“Dag jarige Pien, gaat u mee?”, vraagt Coen uit Edam in februari 1914 achterop de fotokaart van een bokkensleetje. Het sleetje is een perfecte miniatuur van de oer-Hollandse arrentikker. Op een andere foto poseert een jongetje uit Egmond aan Zee met een bokkenkar die ongetwijfeld de kleine versie is van de kerkbrik van zijn ouders. Het waren rijke boeren die hun status lieten weerspiegelen in het speelgoed van de kinderen.

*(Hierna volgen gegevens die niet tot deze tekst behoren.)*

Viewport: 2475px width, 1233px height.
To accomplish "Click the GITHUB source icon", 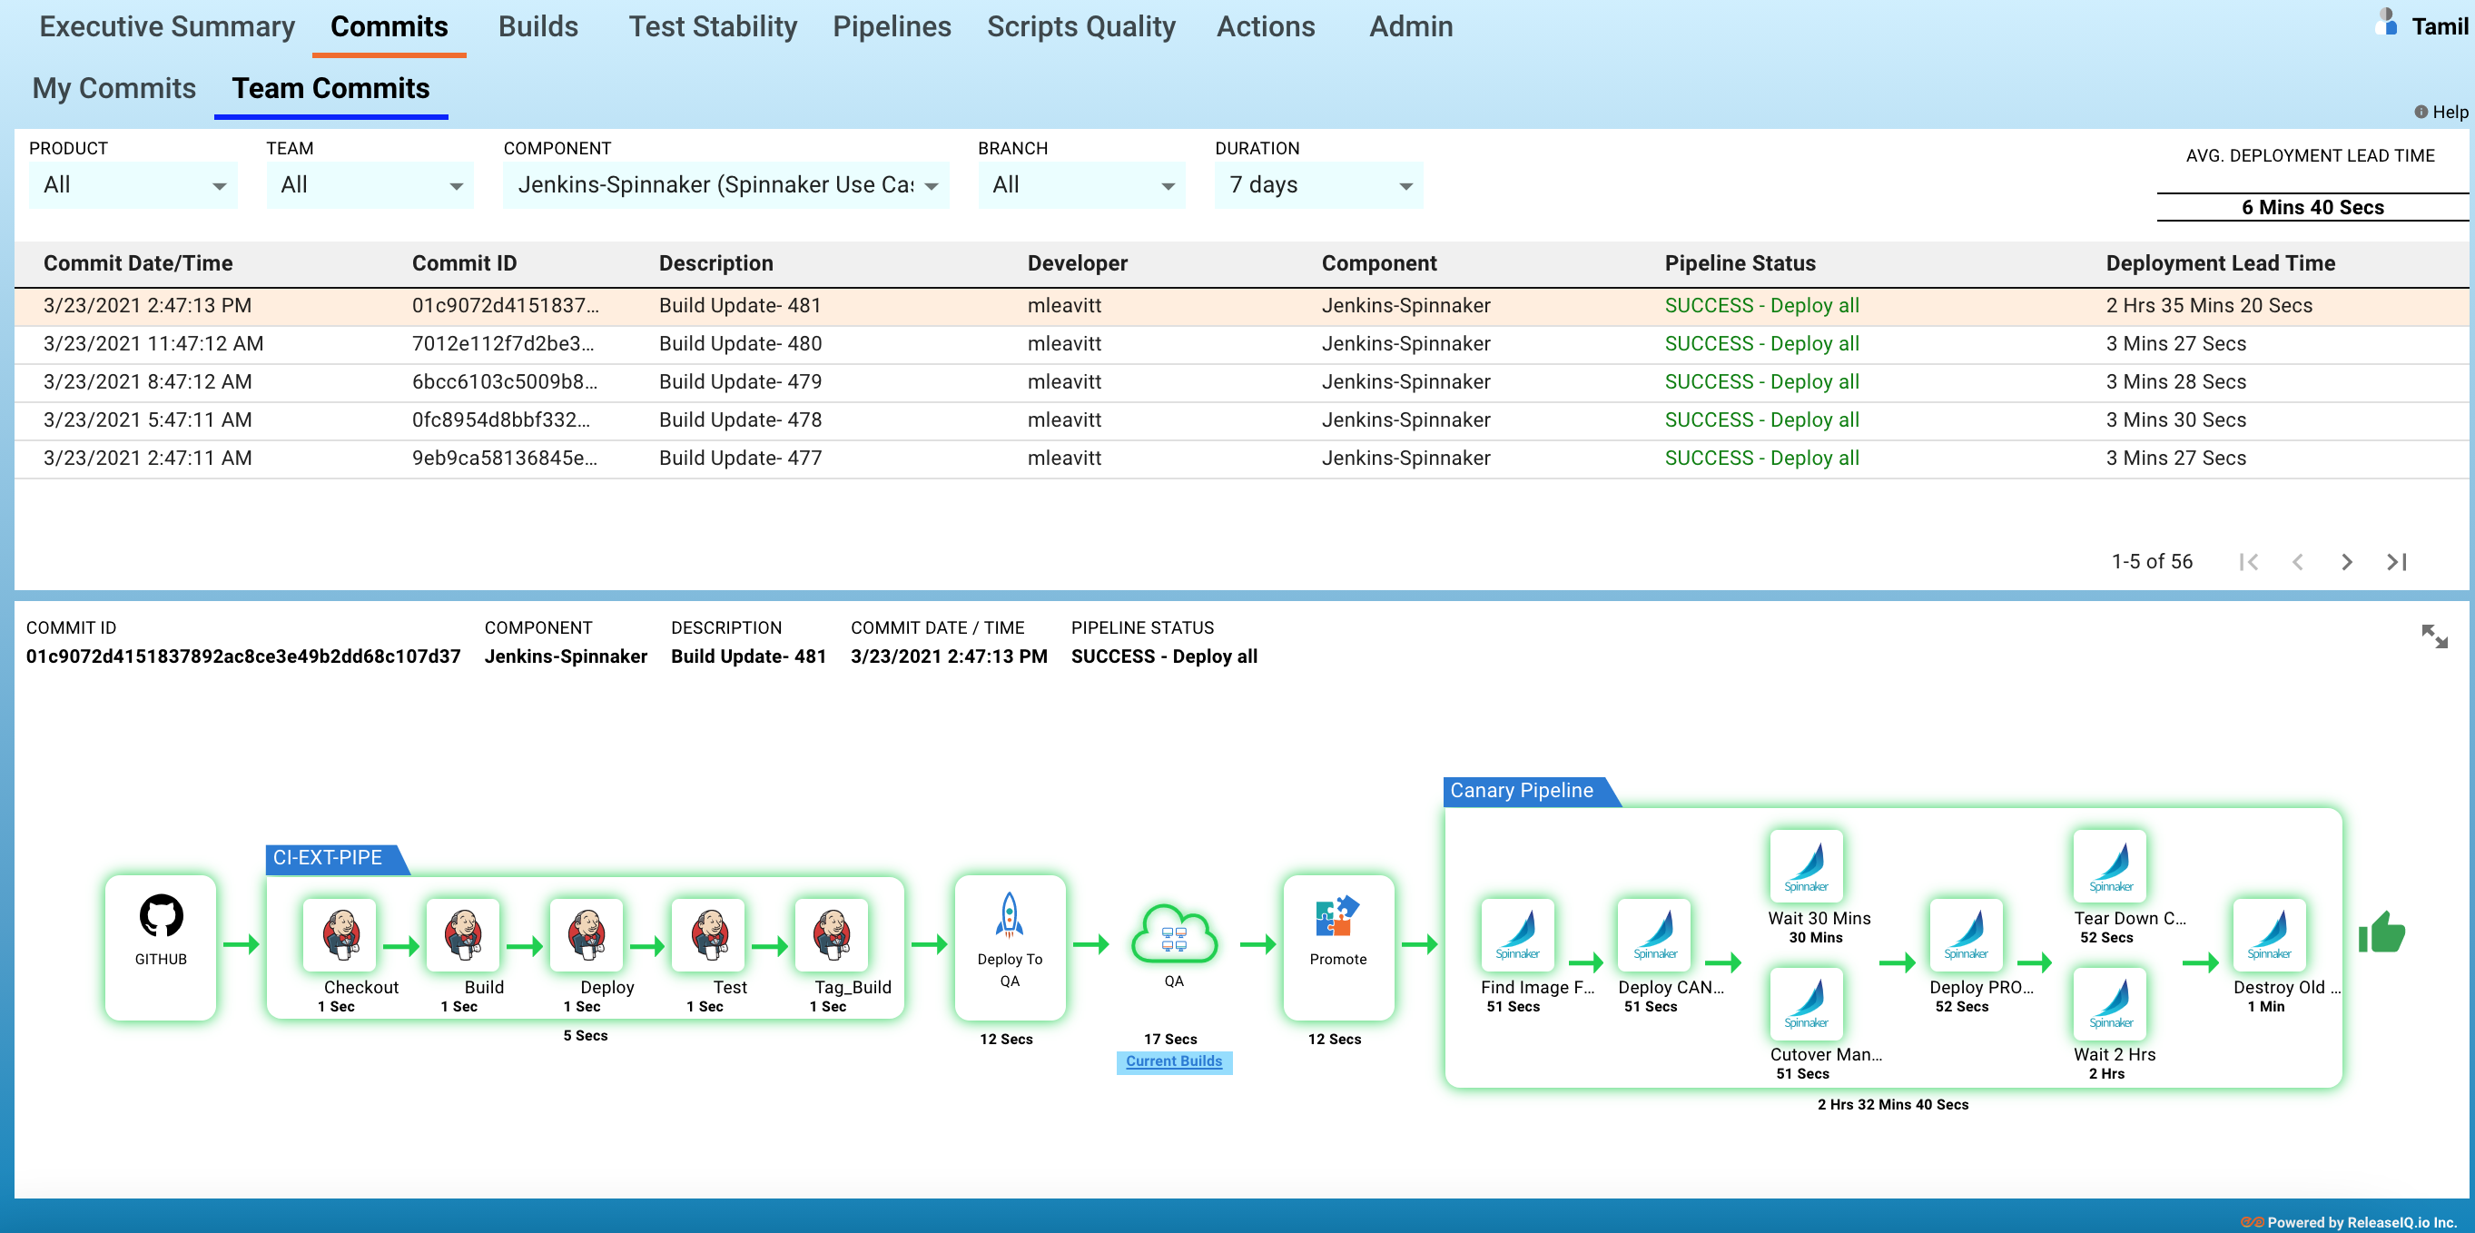I will pos(160,917).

De geit is na de wolf waarschijnlijk het eerste huisdier dat de mens tot nut was. En daarmee ook zo’n beetje het eerste dier dat voor de kar liep. De Germaanse god Donar reed in al zijn bokkenwagen langs de hemel om het te laten donderen en bliksemen. In de schilderkunst van de renaissance was de bokkenkar vooral een verwijzing naar het opvoeden van jongens en het leren beheersen van driften en begeerten. En vanuit dat oogpunt toch een tikje ironisch kreeg Margaretha Zelle, die in haar latere leven bekendheid kreeg als de iconische Mata Hari, als jong meisje van haar ouders in Leeuwarden een bokkenkar.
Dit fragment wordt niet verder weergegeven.